It’s a balmy Friday in April as the sun coats Cary, North Carolina, with warm rays and a golden gleam. On the outdoor patio of The Umstead Hotel and Spa, about 15 minutes from downtown Raleigh, couples sip full-bodied red wine or partake in the afternoon tea service. Inside, sofas and upholstered chaises are positioned strategically between the bar and, two rooms away, a roaring fireplace. A harp is tucked between the chaises, yearning to be strummed.
The calm reverberates throughout the hotel, even toward the back of the interior labyrinth where, in a small banquet room, Umstead bar and lounge manager Kyle Davis stands in a pastel pink button-down shirt, one hand casually tucked into his black pants pocket. On this day he has called 11 of the servers of the Umstead’s bar and lounge here for an important meeting.
It is time for the servers to taste and inquire about the new menu of seasonally driven, specialty cocktails, slated to launch the following week.
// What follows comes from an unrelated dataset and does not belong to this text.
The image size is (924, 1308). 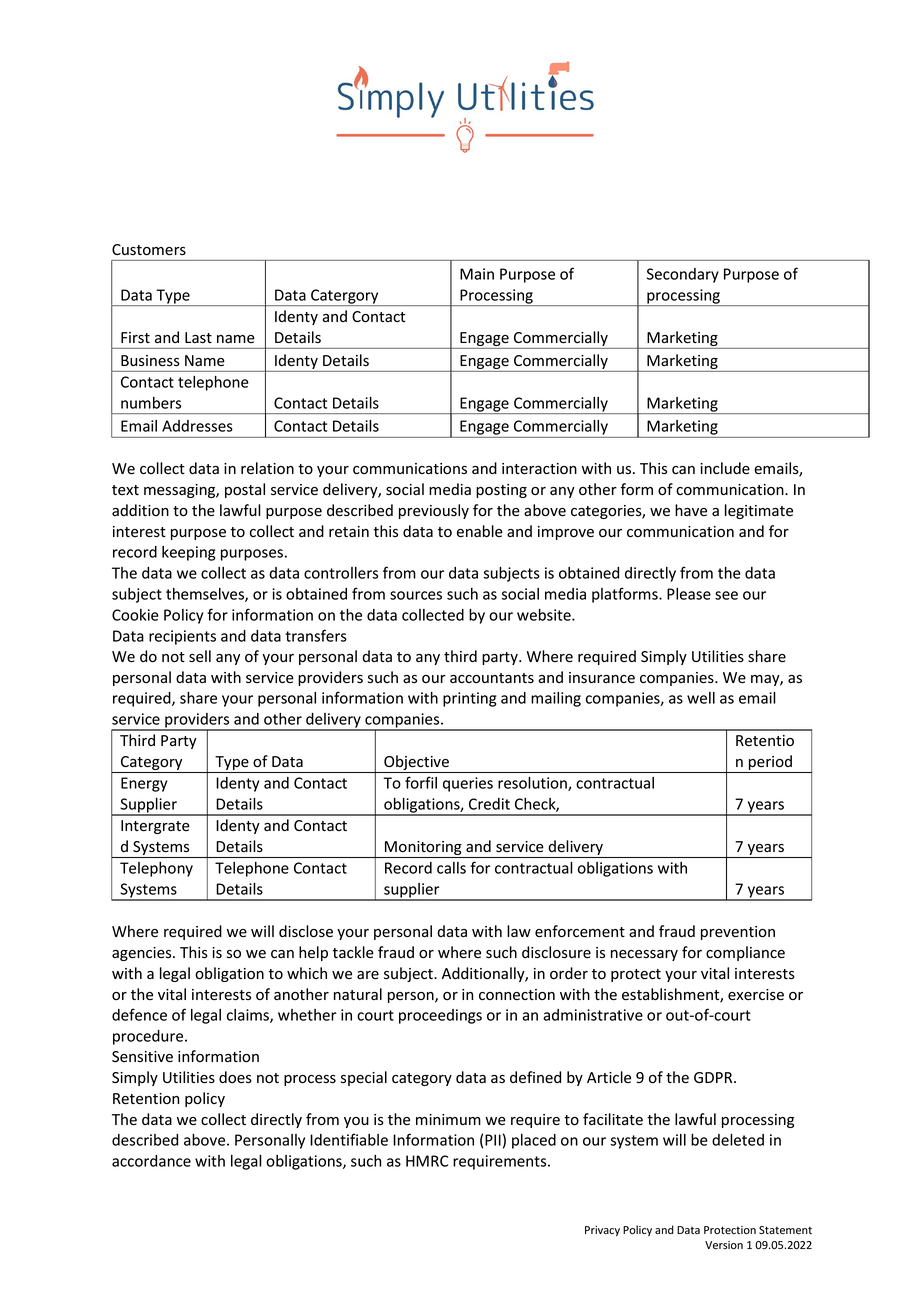 I want to click on proceedings, so click(x=440, y=1016).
“I want everyone to formulate an opinion on the cocktails,” he tells the room.
Seasonally inspired drinks are advantageous to offer, as consumers seek flavors that mirror the weather and produce they’re buying: ripe fruit in the warm months, cinnamon and warm spices in colder weather. Seasonal cocktail ingredients and garnishes can even be a selling point for bars—highlighting a vegetable garnish that was grown on a local farm, for example, or coordinating the cocktails with the rollout of a new food menu.
Seasonal cocktails encourage guests to drink outside of the box, Davis says—even if a seasonally inspired beverage is something that has never crossed their minds. “A guest may not necessarily say to the bartender, ‘Hey, do you have any drinks with papaya in it?’” he explains. “Most people order cocktails they’re comfortable with. So, by adding seasonal ingredients or having seasonally driven cocktails, it allows the guest to experience something different than their ordinary beverage.”
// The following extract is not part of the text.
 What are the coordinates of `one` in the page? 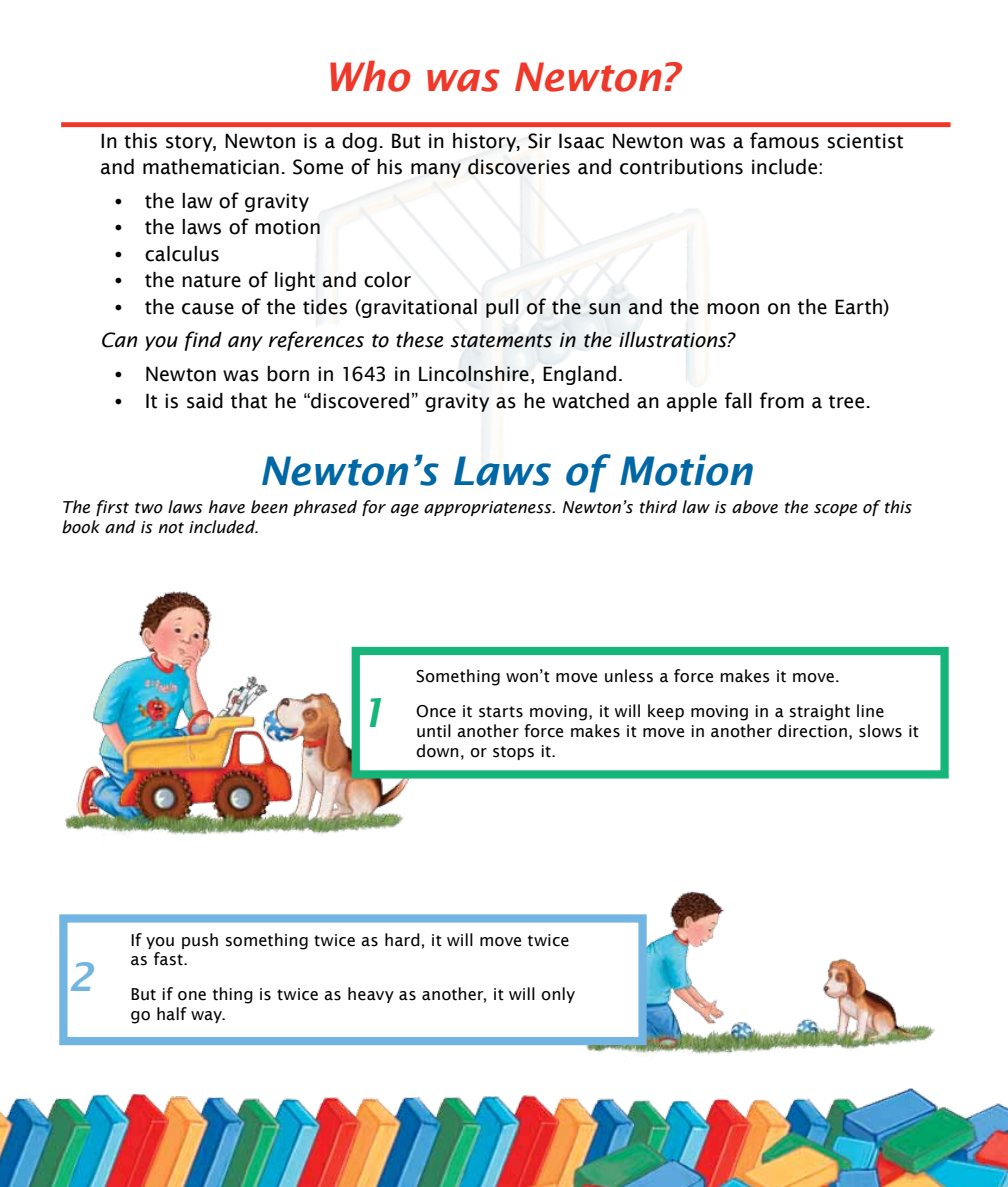 It's located at (192, 996).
Cocktails That Sell Themselves
The basics of seasonal cocktails are as follows: Spring and summer bases are light-colored spirits, such as vodka, gin, and rum. Autumn and winter call for the amber-hued spirits, such as whiskey, dark rums, cordials, and spiced liqueurs. Fresh-squeezed juices are a smart accessory in warmer months and spices set the mood in winter, though bartenders should be careful not to overstep an ingredient’s seasonal appeal.
“Typically any sort of spice, like cinnamon, nutmeg, or clove, can be used in the fall or winter,” Davis says. “But I think if those spices were on a spring menu, a guest would hesitate a bit. Obvious seasonal ingredients, when they are used out of season—a guest may call you out on that.”
The greatest challenge for a bar dedicated to seasonal ingredients is, ironically, a lack of seasonal ingredients. Operators must wait for an ingredient to pop out of the ground, whether it’s a flower garnish or key component, so they can experiment with it—and this results in less time to conjure up and test recipe ideas before a scheduled menu rollout.